Text for analysis:
____________________

Clement Mitchell

Personal information
- Date of birth: 20 February 1862
- Place of birth: Cambridge, England
- Date of death: 6 October 1937 (aged 75)
- Place of death: Aldrington, Hove, England
- Position: Centre-forward

Senior career*
- Years: Team / Apps / (Gls)
- Upton Park

International career
- 1880–1885: England / 5 / (5)

= Clement Mitchell =

English sportsman (1862–1937)

Clement Mitchell (20 February 1862 – 6 October 1937) was an English sportsman who represented the England national football team and played first-class cricket for Kent County Cricket Club.

Mitchell was born at Cambridge in 1862 and was educated at Felsted School. He was the first Englishman to score a hat-trick against Wales in an international, with goals in the 16th, 70th and 90th minutes of their 1883 clash at Kennington Oval. A centre-forward, he also scored a goal in a loss to Scotland a month later and in a 1–1 draw with Wales at the 1885 British Home Championship.

____________________

Data section:
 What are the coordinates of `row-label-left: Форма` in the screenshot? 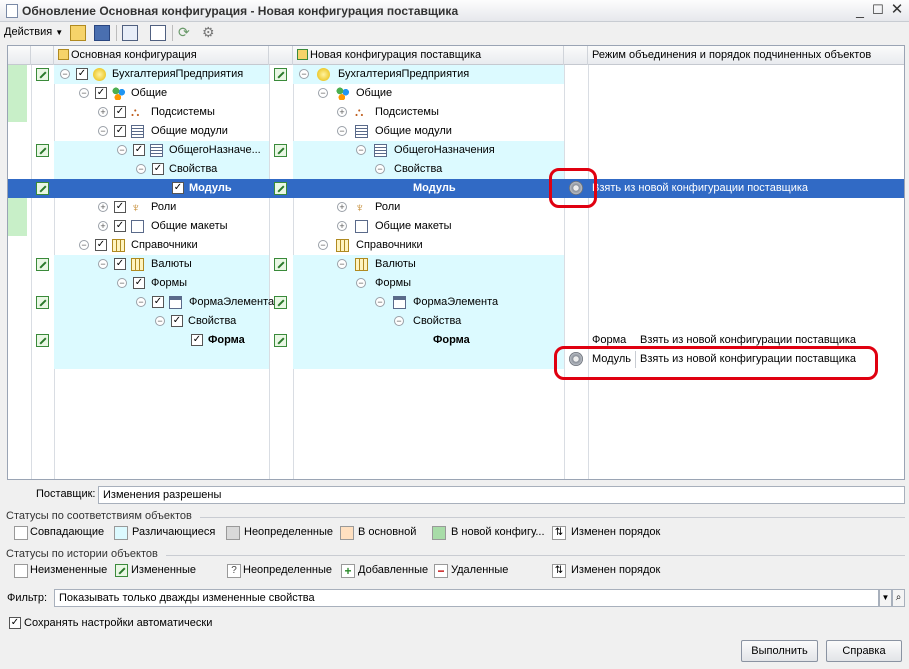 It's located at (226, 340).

____________________

Request:
Answer these questions using the text about Clement Mitchell:
1. Which school did Mitchell attend?
2. For which county club did he play first-class cricket?
3. In which minutes did he score his goals against Wales in 1883?

Exercise result:
1. Felsted School
2. Kent County Cricket Club
3. The 16th, 70th and 90th minutes